**Short task:**
Update the records below by replacing "Screen dimensions" with "Screen size" wherever it appears, leaving everything else unchanged.

(Dataset entries)
#####
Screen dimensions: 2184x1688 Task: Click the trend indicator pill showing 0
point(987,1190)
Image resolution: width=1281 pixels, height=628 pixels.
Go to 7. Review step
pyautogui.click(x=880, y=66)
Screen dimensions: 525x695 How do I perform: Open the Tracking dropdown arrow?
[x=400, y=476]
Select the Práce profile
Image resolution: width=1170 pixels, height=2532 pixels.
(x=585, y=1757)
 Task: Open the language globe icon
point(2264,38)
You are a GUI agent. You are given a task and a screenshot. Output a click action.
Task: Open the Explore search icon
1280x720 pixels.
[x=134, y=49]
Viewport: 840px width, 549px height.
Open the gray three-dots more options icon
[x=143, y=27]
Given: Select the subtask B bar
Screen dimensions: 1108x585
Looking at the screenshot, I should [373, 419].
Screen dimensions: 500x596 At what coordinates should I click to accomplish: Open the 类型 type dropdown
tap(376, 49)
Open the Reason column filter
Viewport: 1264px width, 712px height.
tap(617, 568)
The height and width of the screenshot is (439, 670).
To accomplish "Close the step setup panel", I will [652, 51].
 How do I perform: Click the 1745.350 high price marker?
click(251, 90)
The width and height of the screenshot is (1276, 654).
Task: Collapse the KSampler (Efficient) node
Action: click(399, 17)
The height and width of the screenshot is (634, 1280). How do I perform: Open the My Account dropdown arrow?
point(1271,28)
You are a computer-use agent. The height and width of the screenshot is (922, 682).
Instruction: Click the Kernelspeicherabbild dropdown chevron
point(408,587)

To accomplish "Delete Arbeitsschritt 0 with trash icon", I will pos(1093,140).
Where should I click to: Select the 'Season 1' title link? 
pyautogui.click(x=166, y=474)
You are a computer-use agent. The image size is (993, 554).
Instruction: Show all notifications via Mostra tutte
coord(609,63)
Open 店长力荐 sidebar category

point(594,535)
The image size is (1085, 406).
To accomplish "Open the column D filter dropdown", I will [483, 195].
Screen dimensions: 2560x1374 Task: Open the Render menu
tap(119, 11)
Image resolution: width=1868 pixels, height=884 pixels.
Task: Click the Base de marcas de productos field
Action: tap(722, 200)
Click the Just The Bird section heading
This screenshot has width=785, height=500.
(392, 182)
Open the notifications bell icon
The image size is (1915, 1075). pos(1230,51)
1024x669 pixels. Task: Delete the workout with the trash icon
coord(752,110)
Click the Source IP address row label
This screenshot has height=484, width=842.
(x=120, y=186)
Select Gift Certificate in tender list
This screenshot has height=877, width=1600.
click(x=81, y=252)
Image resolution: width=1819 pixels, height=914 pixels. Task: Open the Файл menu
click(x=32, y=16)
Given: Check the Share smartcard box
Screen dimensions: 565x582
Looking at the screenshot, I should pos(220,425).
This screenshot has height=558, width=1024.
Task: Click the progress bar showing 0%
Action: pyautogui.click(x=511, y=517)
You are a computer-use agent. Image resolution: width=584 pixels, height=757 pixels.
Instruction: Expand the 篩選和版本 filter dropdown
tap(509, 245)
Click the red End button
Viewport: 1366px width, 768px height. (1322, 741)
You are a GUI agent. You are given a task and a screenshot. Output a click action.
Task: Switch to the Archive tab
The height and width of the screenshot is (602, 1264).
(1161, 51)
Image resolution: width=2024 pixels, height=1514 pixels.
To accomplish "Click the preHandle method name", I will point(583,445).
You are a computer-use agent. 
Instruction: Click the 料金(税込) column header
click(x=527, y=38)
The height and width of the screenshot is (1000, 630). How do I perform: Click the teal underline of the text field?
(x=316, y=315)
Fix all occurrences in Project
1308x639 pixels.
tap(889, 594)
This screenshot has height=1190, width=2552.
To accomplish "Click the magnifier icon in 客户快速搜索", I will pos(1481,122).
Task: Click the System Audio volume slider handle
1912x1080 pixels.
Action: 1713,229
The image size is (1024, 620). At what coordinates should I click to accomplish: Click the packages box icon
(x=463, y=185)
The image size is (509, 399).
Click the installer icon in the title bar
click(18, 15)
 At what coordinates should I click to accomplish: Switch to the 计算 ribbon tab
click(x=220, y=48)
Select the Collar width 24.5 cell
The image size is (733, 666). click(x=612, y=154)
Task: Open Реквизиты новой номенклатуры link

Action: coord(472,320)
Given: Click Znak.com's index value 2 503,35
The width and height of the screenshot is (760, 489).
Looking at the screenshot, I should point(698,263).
#####
**Output of the exercise:**
Screen size: 2184x1688 Task: Click the trend indicator pill showing 0
point(987,1190)
Image resolution: width=1281 pixels, height=628 pixels.
Go to 7. Review step
pyautogui.click(x=880, y=66)
Screen size: 525x695 How do I perform: Open the Tracking dropdown arrow?
[x=400, y=476]
Select the Práce profile
Image resolution: width=1170 pixels, height=2532 pixels.
(x=585, y=1757)
 Task: Open the language globe icon
point(2264,38)
You are a GUI agent. You are given a task and a screenshot. Output a click action.
Task: Open the Explore search icon
1280x720 pixels.
[x=134, y=49]
Viewport: 840px width, 549px height.
Open the gray three-dots more options icon
[x=143, y=27]
Given: Select the subtask B bar
Screen size: 1108x585
Looking at the screenshot, I should [373, 419].
Screen size: 500x596 At what coordinates should I click to accomplish: Open the 类型 type dropdown
tap(376, 49)
Open the Reason column filter
Viewport: 1264px width, 712px height.
tap(617, 568)
The height and width of the screenshot is (439, 670).
To accomplish "Close the step setup panel", I will [652, 51].
 How do I perform: Click the 1745.350 high price marker?
click(251, 90)
The width and height of the screenshot is (1276, 654).
Task: Collapse the KSampler (Efficient) node
Action: click(399, 17)
The height and width of the screenshot is (634, 1280). How do I perform: Open the My Account dropdown arrow?
point(1271,28)
You are a computer-use agent. The height and width of the screenshot is (922, 682).
Instruction: Click the Kernelspeicherabbild dropdown chevron
point(408,587)

To accomplish "Delete Arbeitsschritt 0 with trash icon", I will pos(1093,140).
Where should I click to: Select the 'Season 1' title link? 
pyautogui.click(x=166, y=474)
You are a computer-use agent. The image size is (993, 554).
Instruction: Show all notifications via Mostra tutte
coord(609,63)
Open 店长力荐 sidebar category

point(594,535)
The image size is (1085, 406).
To accomplish "Open the column D filter dropdown", I will [483, 195].
Screen size: 2560x1374 Task: Open the Render menu
tap(119, 11)
Image resolution: width=1868 pixels, height=884 pixels.
Task: Click the Base de marcas de productos field
Action: tap(722, 200)
Click the Just The Bird section heading
This screenshot has width=785, height=500.
(392, 182)
Open the notifications bell icon
The image size is (1915, 1075). pos(1230,51)
1024x669 pixels. Task: Delete the workout with the trash icon
coord(752,110)
Click the Source IP address row label
This screenshot has height=484, width=842.
(x=120, y=186)
Select Gift Certificate in tender list
This screenshot has height=877, width=1600.
click(x=81, y=252)
Image resolution: width=1819 pixels, height=914 pixels. Task: Open the Файл menu
click(x=32, y=16)
Given: Check the Share smartcard box
Screen size: 565x582
Looking at the screenshot, I should pos(220,425).
This screenshot has height=558, width=1024.
Task: Click the progress bar showing 0%
Action: pyautogui.click(x=511, y=517)
You are a computer-use agent. Image resolution: width=584 pixels, height=757 pixels.
Instruction: Expand the 篩選和版本 filter dropdown
tap(509, 245)
Click the red End button
Viewport: 1366px width, 768px height. (1322, 741)
You are a GUI agent. You are given a task and a screenshot. Output a click action.
Task: Switch to the Archive tab
The height and width of the screenshot is (602, 1264).
(1161, 51)
Image resolution: width=2024 pixels, height=1514 pixels.
To accomplish "Click the preHandle method name", I will point(583,445).
You are a computer-use agent. 
Instruction: Click the 料金(税込) column header
click(x=527, y=38)
The height and width of the screenshot is (1000, 630). How do I perform: Click the teal underline of the text field?
(x=316, y=315)
Fix all occurrences in Project
1308x639 pixels.
tap(889, 594)
This screenshot has height=1190, width=2552.
To accomplish "Click the magnifier icon in 客户快速搜索", I will pos(1481,122).
Task: Click the System Audio volume slider handle
1912x1080 pixels.
Action: 1713,229
The image size is (1024, 620). At what coordinates should I click to accomplish: Click the packages box icon
(x=463, y=185)
The image size is (509, 399).
Click the installer icon in the title bar
click(18, 15)
 At what coordinates should I click to accomplish: Switch to the 计算 ribbon tab
click(x=220, y=48)
Select the Collar width 24.5 cell
The image size is (733, 666). click(x=612, y=154)
Task: Open Реквизиты новой номенклатуры link

Action: coord(472,320)
Given: Click Znak.com's index value 2 503,35
The width and height of the screenshot is (760, 489).
Looking at the screenshot, I should point(698,263).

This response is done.